While trying to escape what Antony describes as McGhee’s “full nelson” arm restraint, she said Kilel attempted to retrieve a gun with a green laser sight from his waist, but it fell to the floor.

“All three individuals go for the gun,” said Antony.

Amid the melee, the gun was discharged and a bullet struck O.A. in the abdomen, said Antony. As McGhee and Kilel continued to struggle, she said, O.A. began reaching for his own firearm before suddenly getting control of a gun.

Antony described a quick glance that she calls “communication” between McGhee and O.A. She said McGhee suddenly jumped off Kilel.

“O.A. shoots the victim four times in the back while he’s face down on the ground,” said Antony.

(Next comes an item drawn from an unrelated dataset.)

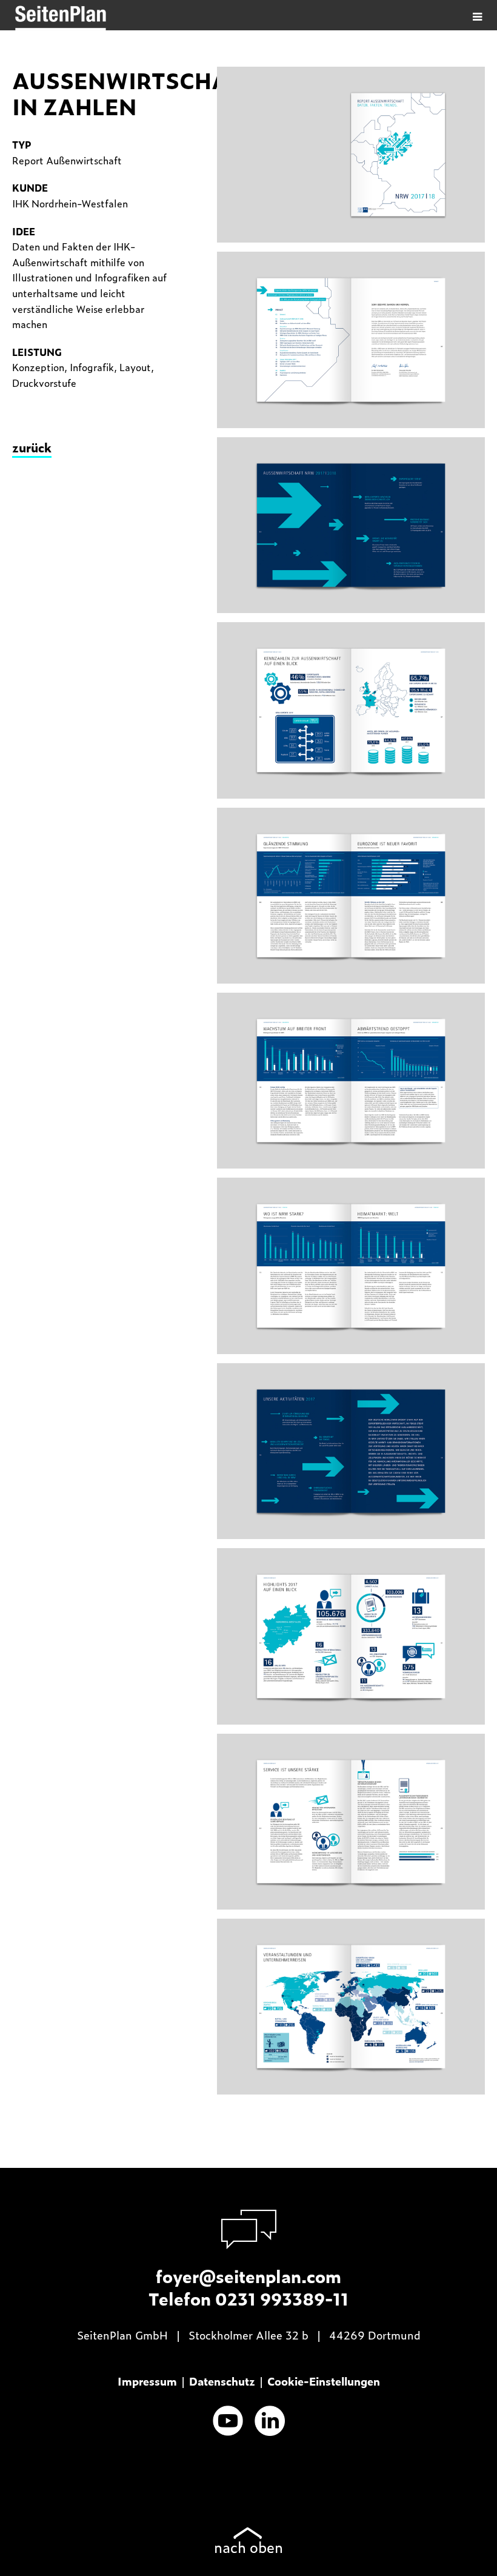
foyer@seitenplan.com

Antony said that O.A. was then driven to a hospital, and the car then traveled to Timberland Park, an apartment complex along Old Lynchburg Road near Interstate 64. There, Antony said, McGhee changed clothes, and, later, investigators confiscated other firearms at what she called his apartment.

“It’s his mom’s,” corrected a family member in the courtroom.

“Certainly, the facts of this case are alarming,” said McGhee’s attorney, Michael La Fratta.

“What I heard was O.A. reached for brass knuckles, that O.A. was the person firing a weapon,” said La Fratta.

Holding what he said were multiple “reference letters” about McGhee and gesturing to four of McGhee’s family members in the courtroom, La Fratta said he wished to focus on the presumption of bond.

“This young man is a very young man,” La Fratta said. “He has no criminal history, judge.”

La Fratta requested his client be allowed to go to a new apartment with his father and 7-year-old siblings with a tracking device monitoring his movements.

Antony persisted in urging bond denial.

“The concern of the commonwealth is the safety of the community in an offense like this,” said Antony. “Mr. McGhee and O.A. acted in concert every step of the way.”

The judge agreed.

“The fact is that it’s captured on video,” said Downer.

By the time the hearing ended, the video feed bearing McGhee’s image had cut out. He was not able to hear the judge decide to leave him at Albemarle-Charlottesville Regional Jail until his preliminary hearing slated for June 15.

La Fratta and McGhee’s family members declined to comment to The Daily Progress on the decision.